Adding to her tone-deafness in the final run, parading around with and pop-culture celebs, she set herself firmly on the wrong, the Hollywood, side of the traditional “culture” divide separating dems and repubs. She undoubtedly sent fence-straddlers scurrying to their usual side with the rappers, etc., who don’t seem to represent her very finely anyway.

It”s easy in retrospect to see this as part of a misguided strategy (and what of Hillary’s campaign wasn’t cold stratagem?). Her campaign clearly decided she already had the numbers to win, as long as those numbers got out and actually voted. So she swerved to her base. Allying herself with Beyonce and Lebron felt no less inauthentic than the version of her campaign self during the 2008 democratic primaries when she was slugging back boilermakers and boasting about shooting guns as a little country girl.

That line would probably have served her much better this time round.

I also knew something was amiss when she brought the former Miss America with her for her Florida end run. I mean, a politically-disinterested someone who long ago received some unkind comments from her opponent? Are we gonna have some kind of women’s-tv commiseration fest? I remember thinking “is that all you got?” Is that supposed to lure center-leaning white men who might have a problem with Trump’s flagrant disregard for truth telling and total lack of presidential temperament and preparedness?

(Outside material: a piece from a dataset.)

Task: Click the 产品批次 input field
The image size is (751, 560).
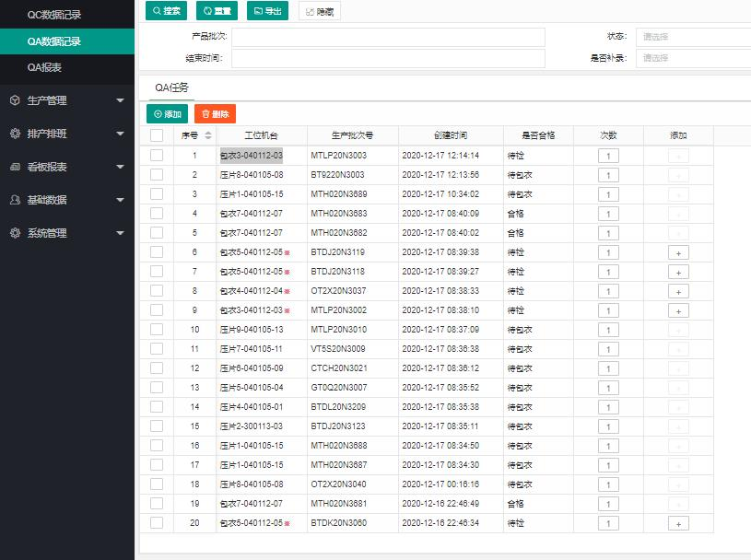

Easy to say in retrospect that Hillary was particularly ill suited to run in a year where voters were fed up with the system and its makers. (Though we may never know how much was that compared to straight [no pun] tribalism and bigotry.)

The polling was off. Again, hard to say how much was respondents embarrassed to admit they were voting for Trump versus pollsters underestimating the continued momentum from the FBI’s intervention. It was wishful thinking that the downward spiral had  levelled off. A couple thoughts on that  game changer: First, innuendo works –more even than recorded evidence, like in the many cases of Trump. Second, retractions are less newsworthy or influential. Hard, I guess, to unsee or unhear. Third, isn’t it strange we should even talk about momentum guiding serious decisions like these, and why should that particular “momentum” extend to down-ballot candidates totally uninvolved?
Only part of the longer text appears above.